## START Data supplied
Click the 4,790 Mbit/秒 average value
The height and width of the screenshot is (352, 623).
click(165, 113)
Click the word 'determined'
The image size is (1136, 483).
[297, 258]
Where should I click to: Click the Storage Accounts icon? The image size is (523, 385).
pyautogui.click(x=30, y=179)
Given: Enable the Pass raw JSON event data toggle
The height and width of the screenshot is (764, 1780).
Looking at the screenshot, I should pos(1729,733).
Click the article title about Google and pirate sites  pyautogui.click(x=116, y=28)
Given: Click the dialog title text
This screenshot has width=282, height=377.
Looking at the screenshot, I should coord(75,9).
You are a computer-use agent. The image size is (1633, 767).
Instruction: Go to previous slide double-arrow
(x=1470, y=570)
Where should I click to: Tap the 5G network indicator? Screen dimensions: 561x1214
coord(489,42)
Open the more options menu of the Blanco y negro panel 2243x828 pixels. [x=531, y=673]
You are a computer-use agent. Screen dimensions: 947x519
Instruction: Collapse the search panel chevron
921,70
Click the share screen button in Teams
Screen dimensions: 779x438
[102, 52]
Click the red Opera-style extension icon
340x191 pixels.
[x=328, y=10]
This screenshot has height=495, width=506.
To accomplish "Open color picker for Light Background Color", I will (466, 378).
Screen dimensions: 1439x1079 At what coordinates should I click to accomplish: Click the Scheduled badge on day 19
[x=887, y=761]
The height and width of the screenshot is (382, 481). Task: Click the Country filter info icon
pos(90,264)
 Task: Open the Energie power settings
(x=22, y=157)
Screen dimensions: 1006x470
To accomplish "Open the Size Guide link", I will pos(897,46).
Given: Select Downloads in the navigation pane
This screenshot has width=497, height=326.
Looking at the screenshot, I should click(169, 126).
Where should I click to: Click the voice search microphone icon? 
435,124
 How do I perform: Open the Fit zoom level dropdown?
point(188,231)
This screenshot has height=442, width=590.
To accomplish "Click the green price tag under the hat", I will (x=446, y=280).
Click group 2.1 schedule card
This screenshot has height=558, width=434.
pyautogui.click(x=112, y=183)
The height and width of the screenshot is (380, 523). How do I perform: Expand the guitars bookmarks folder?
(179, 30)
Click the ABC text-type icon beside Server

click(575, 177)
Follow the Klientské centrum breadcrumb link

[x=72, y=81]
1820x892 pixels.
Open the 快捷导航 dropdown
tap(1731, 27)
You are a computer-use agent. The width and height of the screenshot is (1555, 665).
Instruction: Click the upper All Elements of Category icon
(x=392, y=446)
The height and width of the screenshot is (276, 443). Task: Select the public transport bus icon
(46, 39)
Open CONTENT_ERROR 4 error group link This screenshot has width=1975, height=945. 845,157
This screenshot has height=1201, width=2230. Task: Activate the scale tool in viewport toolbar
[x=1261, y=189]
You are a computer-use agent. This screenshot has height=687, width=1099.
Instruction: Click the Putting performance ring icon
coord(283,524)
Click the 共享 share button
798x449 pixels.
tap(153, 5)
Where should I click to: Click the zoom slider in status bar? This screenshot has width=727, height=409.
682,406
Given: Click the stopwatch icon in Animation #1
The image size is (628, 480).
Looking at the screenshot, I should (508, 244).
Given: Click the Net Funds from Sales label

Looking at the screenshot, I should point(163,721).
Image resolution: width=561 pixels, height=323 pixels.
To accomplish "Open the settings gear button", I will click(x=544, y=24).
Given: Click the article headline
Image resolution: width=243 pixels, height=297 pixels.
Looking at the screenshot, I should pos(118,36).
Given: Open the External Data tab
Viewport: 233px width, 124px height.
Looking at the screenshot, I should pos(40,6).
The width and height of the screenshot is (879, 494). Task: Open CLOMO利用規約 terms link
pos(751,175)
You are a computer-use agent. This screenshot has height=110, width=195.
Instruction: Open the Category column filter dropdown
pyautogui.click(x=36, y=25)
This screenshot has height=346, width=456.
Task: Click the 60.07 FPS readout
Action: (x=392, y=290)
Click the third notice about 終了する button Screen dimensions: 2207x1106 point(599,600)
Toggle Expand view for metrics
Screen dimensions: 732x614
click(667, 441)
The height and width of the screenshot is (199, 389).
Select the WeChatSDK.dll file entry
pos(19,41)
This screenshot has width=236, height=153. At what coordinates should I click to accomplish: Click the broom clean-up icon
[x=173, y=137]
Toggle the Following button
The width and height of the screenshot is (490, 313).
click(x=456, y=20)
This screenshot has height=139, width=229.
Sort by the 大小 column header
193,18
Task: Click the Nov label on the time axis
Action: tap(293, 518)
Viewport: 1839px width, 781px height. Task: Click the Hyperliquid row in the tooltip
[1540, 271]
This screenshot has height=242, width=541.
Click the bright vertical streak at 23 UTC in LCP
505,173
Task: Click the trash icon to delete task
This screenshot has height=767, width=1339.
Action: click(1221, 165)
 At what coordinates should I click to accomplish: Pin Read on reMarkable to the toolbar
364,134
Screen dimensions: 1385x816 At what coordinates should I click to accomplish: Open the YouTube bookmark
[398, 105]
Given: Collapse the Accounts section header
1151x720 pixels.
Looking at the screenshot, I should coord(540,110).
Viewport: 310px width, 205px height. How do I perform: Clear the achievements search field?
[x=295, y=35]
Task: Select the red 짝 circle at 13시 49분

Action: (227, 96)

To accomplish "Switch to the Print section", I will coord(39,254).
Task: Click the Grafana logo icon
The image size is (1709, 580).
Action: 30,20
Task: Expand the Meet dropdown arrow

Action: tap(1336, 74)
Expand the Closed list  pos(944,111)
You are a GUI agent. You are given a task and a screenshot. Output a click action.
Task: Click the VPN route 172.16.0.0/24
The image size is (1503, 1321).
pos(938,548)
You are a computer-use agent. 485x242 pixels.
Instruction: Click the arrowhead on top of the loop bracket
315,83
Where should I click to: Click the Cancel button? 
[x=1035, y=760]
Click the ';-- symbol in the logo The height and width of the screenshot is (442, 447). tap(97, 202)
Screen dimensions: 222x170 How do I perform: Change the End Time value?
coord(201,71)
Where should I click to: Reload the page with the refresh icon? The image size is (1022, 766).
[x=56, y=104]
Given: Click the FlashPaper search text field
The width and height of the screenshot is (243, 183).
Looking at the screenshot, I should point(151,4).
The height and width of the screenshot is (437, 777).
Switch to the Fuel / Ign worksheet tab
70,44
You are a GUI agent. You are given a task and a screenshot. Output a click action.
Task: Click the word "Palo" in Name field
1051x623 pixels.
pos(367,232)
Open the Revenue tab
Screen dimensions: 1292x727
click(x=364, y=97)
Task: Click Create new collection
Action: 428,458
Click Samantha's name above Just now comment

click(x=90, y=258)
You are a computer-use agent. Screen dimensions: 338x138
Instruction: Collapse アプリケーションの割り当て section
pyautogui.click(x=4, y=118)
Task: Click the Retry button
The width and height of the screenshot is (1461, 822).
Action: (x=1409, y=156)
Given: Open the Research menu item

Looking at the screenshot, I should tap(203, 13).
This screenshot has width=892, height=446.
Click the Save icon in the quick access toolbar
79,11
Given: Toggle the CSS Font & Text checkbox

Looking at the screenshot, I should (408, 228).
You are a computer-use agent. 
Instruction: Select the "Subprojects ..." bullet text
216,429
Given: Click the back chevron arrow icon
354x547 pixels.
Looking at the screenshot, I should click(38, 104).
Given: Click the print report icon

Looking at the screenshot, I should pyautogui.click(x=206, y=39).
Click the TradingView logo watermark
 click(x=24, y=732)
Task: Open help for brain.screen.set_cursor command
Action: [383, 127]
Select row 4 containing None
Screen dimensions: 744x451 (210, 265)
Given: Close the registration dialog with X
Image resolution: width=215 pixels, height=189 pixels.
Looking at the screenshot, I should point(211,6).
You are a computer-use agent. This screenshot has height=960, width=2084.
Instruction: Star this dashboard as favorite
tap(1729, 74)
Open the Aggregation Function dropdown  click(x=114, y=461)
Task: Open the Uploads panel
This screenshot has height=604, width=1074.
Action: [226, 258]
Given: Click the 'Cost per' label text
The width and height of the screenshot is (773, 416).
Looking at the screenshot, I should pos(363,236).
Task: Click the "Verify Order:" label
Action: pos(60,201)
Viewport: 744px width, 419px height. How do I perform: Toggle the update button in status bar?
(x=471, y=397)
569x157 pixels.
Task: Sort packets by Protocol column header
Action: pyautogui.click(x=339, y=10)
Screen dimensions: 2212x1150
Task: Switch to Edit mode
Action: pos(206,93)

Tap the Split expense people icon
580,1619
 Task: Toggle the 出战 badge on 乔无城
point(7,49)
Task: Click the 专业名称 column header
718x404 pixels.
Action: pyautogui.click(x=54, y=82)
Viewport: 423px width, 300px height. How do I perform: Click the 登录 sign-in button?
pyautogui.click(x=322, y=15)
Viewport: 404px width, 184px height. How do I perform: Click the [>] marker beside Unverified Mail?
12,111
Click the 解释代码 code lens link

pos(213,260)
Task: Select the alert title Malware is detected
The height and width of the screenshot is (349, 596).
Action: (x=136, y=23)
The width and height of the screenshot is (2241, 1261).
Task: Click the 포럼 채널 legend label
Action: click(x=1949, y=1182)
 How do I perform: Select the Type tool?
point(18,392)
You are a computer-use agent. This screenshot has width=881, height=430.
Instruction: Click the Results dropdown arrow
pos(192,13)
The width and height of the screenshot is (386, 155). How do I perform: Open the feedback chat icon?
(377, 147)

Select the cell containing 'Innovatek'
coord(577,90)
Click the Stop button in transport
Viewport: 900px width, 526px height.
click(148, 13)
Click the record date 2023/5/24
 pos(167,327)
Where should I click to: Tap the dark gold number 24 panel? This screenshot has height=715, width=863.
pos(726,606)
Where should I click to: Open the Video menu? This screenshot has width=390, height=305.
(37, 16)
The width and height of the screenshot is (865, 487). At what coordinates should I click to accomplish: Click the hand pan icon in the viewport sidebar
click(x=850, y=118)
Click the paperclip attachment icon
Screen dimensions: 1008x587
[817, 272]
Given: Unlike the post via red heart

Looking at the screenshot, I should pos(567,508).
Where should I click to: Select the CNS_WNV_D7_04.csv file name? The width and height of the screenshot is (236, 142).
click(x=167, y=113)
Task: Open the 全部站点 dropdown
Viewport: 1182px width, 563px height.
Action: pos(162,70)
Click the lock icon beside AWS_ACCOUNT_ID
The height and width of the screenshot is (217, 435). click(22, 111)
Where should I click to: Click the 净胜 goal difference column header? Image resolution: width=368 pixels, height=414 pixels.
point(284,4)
## END Data supplied
▶ [Job]: Reproduce the entries above verbatim, starting at the line that contains "Viewport: 744px width, 419px" and ending at the line that contains "Action: pyautogui.click(x=54, y=82)".

▶ [Result]:
Viewport: 744px width, 419px height. How do I perform: Toggle the update button in status bar?
(x=471, y=397)
569x157 pixels.
Task: Sort packets by Protocol column header
Action: pyautogui.click(x=339, y=10)
Screen dimensions: 2212x1150
Task: Switch to Edit mode
Action: pos(206,93)

Tap the Split expense people icon
580,1619
 Task: Toggle the 出战 badge on 乔无城
point(7,49)
Task: Click the 专业名称 column header
718x404 pixels.
Action: pyautogui.click(x=54, y=82)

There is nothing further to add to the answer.